• Dataset extract:
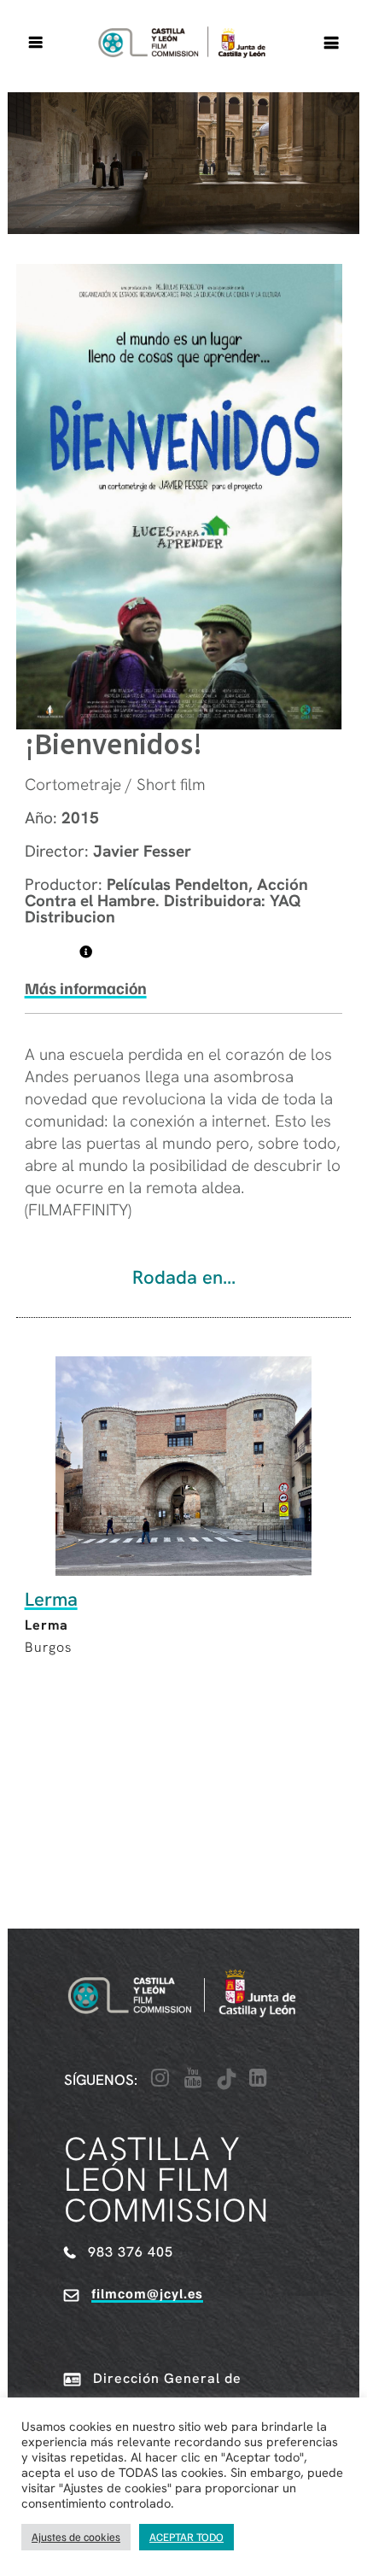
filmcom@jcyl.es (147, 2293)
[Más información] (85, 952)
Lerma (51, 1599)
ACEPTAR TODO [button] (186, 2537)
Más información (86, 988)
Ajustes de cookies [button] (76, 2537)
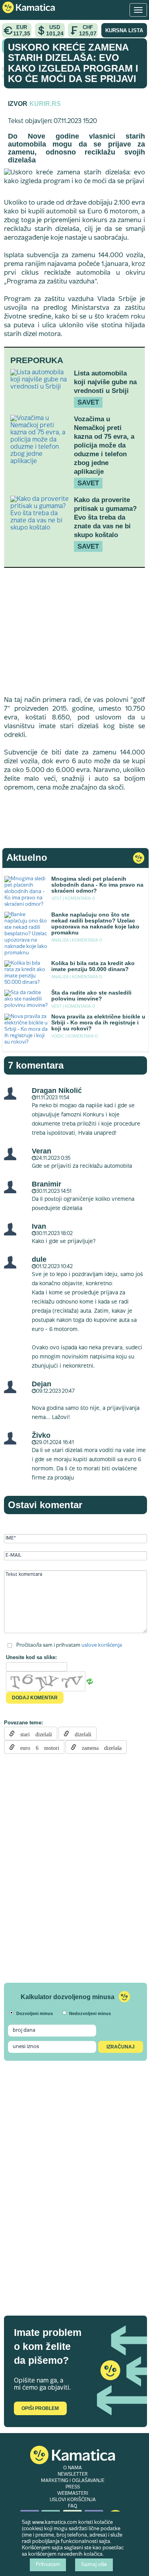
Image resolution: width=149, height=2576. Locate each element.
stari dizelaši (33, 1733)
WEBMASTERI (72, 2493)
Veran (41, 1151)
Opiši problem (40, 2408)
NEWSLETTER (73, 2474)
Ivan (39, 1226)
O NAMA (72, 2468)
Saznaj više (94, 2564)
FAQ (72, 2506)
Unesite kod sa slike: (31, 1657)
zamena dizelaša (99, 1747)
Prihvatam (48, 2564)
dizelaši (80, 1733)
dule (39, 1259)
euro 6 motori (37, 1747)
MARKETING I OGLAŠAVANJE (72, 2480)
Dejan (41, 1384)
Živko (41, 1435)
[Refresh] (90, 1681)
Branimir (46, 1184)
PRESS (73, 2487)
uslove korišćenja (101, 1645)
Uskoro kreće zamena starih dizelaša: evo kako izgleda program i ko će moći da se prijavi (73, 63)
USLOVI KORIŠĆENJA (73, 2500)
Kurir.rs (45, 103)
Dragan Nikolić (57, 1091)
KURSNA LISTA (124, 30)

---

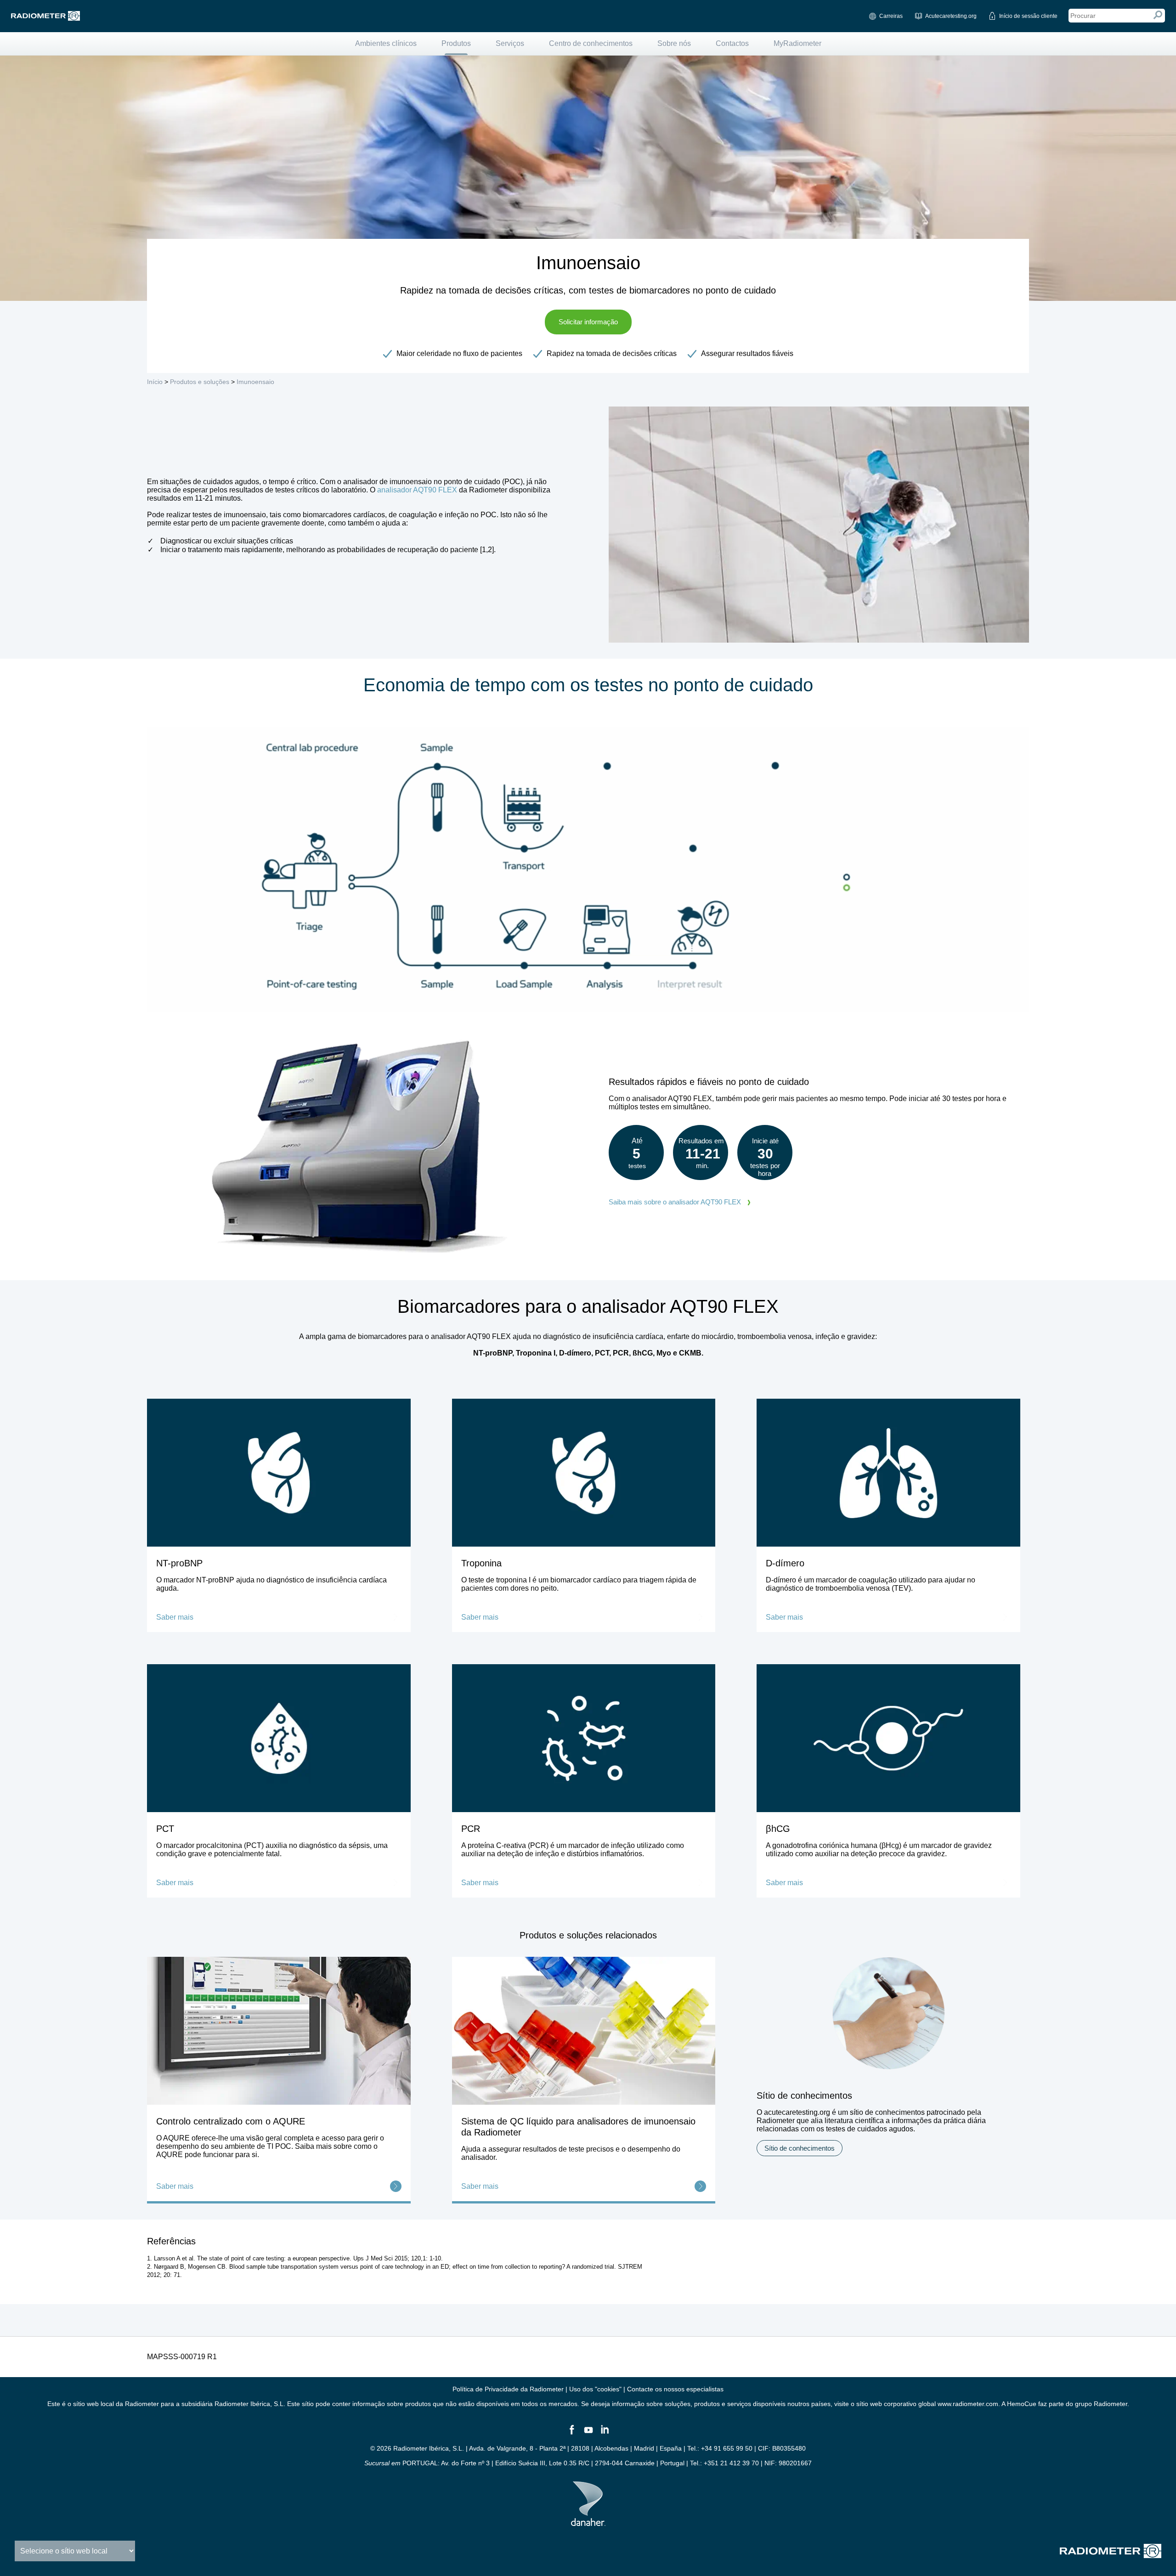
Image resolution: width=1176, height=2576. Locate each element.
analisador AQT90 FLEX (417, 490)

...

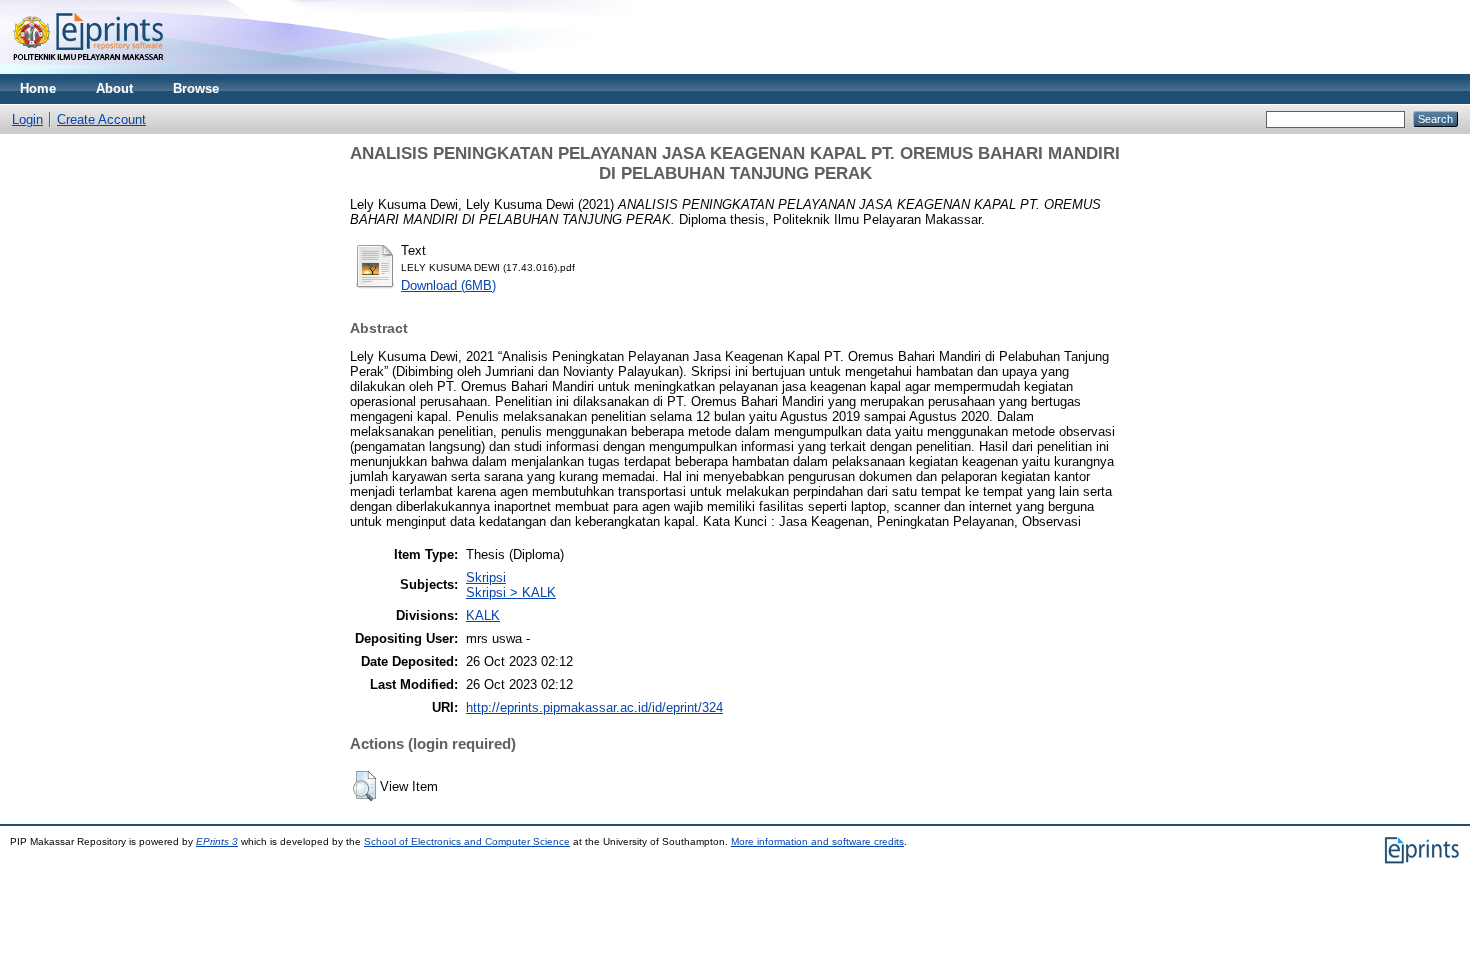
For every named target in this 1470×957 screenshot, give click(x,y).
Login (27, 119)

• Directions: From the material above, reproduce only what runs from the line holding "filmcom@jcyl.es (147, 2293)" down to the line holding "O NAMA (72, 2468)", both included, pictures excluded.

• Answer section:
filmcom@jcyl.es (147, 2293)
[Más información] (85, 952)
Lerma (51, 1599)
ACEPTAR TODO [button] (186, 2537)
Más información (86, 988)
Ajustes de cookies [button] (76, 2537)
Image resolution: width=149, height=2576. Locate each element.
stari dizelaši (33, 1733)
WEBMASTERI (72, 2493)
Veran (41, 1151)
Opiši problem (40, 2408)
NEWSLETTER (73, 2474)
Ivan (39, 1226)
O NAMA (72, 2468)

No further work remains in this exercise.